HTTP based JSON-RPC API options:
--http Enable the HTTP-RPC server--http.addr HTTP-RPC server listening interface (default: localhost)--http.port HTTP-RPC server listening port (default: 8545)--http.api API's offered over the HTTP-RPC interface (default: eth,net,web3)--http.corsdomain Comma separated list of domains from which to accept cross origin requests (browser enforced)--ws Enable the WS-RPC server--ws.addr WS-RPC server listening interface (default: localhost)--ws.port WS-RPC server listening port (default: 8546)--ws.api API's offered over the WS-RPC interface (default: eth,net,web3)--ws.origins Origins from which to accept websockets requests--ipcdisable Disable the IPC-RPC server--ipcapi API's offered over the IPC-RPC interface (default: admin,debug,eth,miner,net,personal,shh,txpool,web3)--ipcpath Filename for IPC socket/pipe within the datadir (explicit paths escape it)You'll need to use your own programming environments' capabilities (libraries, tools, etc) to
connect via HTTP, WS or IPC to a geth node configured with the above flags and you'll
need to speak JSON-RPC on all transports. You
can reuse the same connection for multiple requests!

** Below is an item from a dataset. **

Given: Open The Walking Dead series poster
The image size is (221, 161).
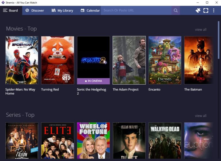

Note: Please understand the security implications of opening up an HTTP/WS based transport before doing so! Hackers on the internet are actively trying to subvert Etho Protocol nodes with exposed APIs! Further, all browser tabs can access locally running web servers, so malicious web pages could try to subvert locally available APIs!
Maintaining your own private network is more involved as a lot of configurations taken for granted in the official networks need to be manually set up.
First, you'll need to create the genesis state of your networks, which all nodes need to be
aware of and agree upon. This consists of a small JSON file (e.g. call it genesis.json):
{
"config": {
"chainId": <arbitrary positive integer>,
"homesteadBlock": 0,
"eip150Block": 0,
"eip155Block": 0,
"eip158Block": 0,
"byzantiumBlock": 0,
"constantinopleBlock": 0,
"petersburgBlock": 0,
"istanbulBlock": 0,
"berlinBlock": 0
},
"alloc": {},
"coinbase": "0x0000000000000000000000000000000000000000",
"difficulty": "0x20000",
"extraData": "",
"gasLimit": "0x2fefd8",
"nonce": "0x0000000000000042",
"mixhash": "0x0000000000000000000000000000000000000000000000000000000000000000",
"parentHash": "0x0000000000000000000000000000000000000000000000000000000000000000",
"timestamp": "0x00"
}
The above fields should be fine for most purposes, although we'd recommend changing
the nonce to some random value so you prevent unknown remote nodes from being able
to connect to you. If you'd like to pre-fund some accounts for easier testing, create
the accounts and populate the alloc field with their addresses.
"alloc": {
"0x0000000000000000000000000000000000000001": {
"balance": "111111111"
},
"0x0000000000000000000000000000000000000002": {
"balance": "222222222"
}
}
With the genesis state defined in the above JSON file, you'll need to initialize every
geth node with it prior to starting it up to ensure all blockchain parameters are correctly
set:
$ geth init path/to/genesis.json
With all nodes that you want to run initialized to the desired genesis state, you'll need to start a bootstrap node that others can use to find each other in your network and/or over the internet. The clean way is to configure and run a dedicated bootnode:
$ bootnode --genkey=boot.key
$ bootnode --nodekey=boot.key
With the bootnode online, it will display an enode URL
that other nodes can use to connect to it and exchange peer information. Make sure to
replace the displayed IP address information (most probably [::]) with your externally
accessible IP to get the actual enode URL.
Note: You could also use a full-fledged geth node as a bootnode, but it's the less
recommended way.
With the bootnode operational and externally reachable (you can try
telnet <ip> <port> to ensure it's indeed reachable), start every subsequent geth
node pointed to the bootnode for peer discovery via the --bootnodes flag. It will
probably also be desirable to keep the data directory of your private network separated, so
do also specify a custom --datadir flag.
$ geth --datadir=path/to/custom/data/folder --bootnodes=<bootnode-enode-url-from-above>
Note: Since your network will be completely cut off from the main and test networks, you'll also need to configure a miner to process transactions and create new blocks for you.